Le rapport sur l’IMF 2025 révèle que les chances d’atteindre l’objectif « faim zéro » d’ici 2030 s’amenuisent à l’échelle mondiale.
L’Indice mondial de la faim 2025 (IMF 2025) a été lancé mardi à Addis-Abeba, capitale de l’Éthiopie, avec un appel pressant à intensifier l’action et à produire des résultats concrets pour mettre fin à la faim sur le continent au cours de la prochaine décennie.
L’IMF 2025 révèle que les chances d’atteindre l’objectif « faim zéro » d’ici 2030 s’amenuisent à l’échelle mondiale, tandis que les niveaux de sous-alimentation, de retard de croissance chez l’enfant et de mortalité infantile demeurent très loin des cibles internationales, compromettant le droit humain à l’alimentation et le bien-être de millions de personnes à travers le monde.

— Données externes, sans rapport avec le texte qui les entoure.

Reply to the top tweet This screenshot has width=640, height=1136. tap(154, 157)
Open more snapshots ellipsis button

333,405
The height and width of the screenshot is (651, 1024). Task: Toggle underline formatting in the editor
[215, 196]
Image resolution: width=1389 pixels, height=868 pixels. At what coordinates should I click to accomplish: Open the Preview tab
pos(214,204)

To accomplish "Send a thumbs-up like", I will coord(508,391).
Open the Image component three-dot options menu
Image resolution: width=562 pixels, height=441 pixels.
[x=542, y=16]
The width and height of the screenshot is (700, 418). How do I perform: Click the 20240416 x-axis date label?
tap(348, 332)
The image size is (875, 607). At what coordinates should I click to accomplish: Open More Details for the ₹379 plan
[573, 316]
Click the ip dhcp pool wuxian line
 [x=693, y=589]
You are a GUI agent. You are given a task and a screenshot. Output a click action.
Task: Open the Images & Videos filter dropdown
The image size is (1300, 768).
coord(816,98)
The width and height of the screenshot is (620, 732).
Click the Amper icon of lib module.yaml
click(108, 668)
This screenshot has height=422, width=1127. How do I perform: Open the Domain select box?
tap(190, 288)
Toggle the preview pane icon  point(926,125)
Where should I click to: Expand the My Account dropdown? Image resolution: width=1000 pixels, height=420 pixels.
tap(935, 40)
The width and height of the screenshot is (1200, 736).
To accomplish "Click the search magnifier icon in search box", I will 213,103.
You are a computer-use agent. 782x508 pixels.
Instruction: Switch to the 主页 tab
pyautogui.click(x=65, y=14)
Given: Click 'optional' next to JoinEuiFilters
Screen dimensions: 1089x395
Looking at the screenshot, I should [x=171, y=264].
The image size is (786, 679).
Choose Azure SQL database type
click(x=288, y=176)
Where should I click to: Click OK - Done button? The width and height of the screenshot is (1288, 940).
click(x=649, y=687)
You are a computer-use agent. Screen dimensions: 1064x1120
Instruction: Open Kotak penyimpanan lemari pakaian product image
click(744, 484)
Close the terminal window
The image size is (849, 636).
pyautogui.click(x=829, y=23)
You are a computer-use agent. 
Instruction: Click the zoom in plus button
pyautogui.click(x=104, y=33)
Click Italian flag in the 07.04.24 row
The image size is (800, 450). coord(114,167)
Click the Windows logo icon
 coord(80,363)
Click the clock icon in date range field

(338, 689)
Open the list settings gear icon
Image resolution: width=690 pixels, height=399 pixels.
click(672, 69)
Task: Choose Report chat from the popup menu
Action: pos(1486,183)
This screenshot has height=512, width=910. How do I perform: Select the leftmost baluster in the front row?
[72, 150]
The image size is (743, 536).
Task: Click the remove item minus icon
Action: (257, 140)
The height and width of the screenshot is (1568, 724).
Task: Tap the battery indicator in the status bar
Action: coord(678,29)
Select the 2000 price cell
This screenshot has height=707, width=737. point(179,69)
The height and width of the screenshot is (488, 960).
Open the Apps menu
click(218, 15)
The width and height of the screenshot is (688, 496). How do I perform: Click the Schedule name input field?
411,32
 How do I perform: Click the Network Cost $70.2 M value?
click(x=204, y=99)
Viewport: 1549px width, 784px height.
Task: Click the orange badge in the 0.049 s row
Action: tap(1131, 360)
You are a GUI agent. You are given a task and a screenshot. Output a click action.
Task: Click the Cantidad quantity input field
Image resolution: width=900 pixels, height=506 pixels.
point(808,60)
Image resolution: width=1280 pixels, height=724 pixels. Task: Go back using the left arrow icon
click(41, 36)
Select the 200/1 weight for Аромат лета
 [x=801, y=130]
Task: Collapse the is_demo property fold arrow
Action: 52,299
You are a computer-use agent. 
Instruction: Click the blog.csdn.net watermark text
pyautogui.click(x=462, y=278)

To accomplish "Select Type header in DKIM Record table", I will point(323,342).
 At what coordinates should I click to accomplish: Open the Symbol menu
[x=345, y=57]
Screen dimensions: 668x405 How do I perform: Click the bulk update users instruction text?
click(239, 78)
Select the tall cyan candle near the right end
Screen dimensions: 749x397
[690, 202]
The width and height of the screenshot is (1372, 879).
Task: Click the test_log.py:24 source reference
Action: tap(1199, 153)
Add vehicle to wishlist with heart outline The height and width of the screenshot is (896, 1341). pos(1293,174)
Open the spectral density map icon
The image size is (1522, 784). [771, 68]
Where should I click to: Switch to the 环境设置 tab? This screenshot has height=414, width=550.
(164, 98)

Eldana Berhe, une fillette de 7 mois, a été identifiée comme souffrant de malnutrition modérée lors d’un programme d’assistance TSF dans le camp de déplacés d’Endaba-Guna, dans la région du Tigré, en Éthiopie.
Selon l’IMF 2025, divers facteurs aggravants — changement climatique, conflits armés, fragilité économique et désengagement politique — exacerbent la situation de la faim en Afrique et au-delà. Les scores de l’indice établissent que la faim est jugée alarmante dans sept pays : le Burundi, la République démocratique du Congo, Haïti, Madagascar, la Somalie, le Soudan du Sud et le Yémen.
L’indice souligne que les conflits demeurent la force la plus destructrice alimentant la faim dans diverses régions du monde, les violences armées étant à l’origine de vingt crises alimentaires ayant touché près de 140 millions de personnes l’an dernier. L’aide humanitaire a par ailleurs chuté drastiquement tandis que les dépenses militaires ont bondi, fragilisant davantage la réponse mondiale à la faim.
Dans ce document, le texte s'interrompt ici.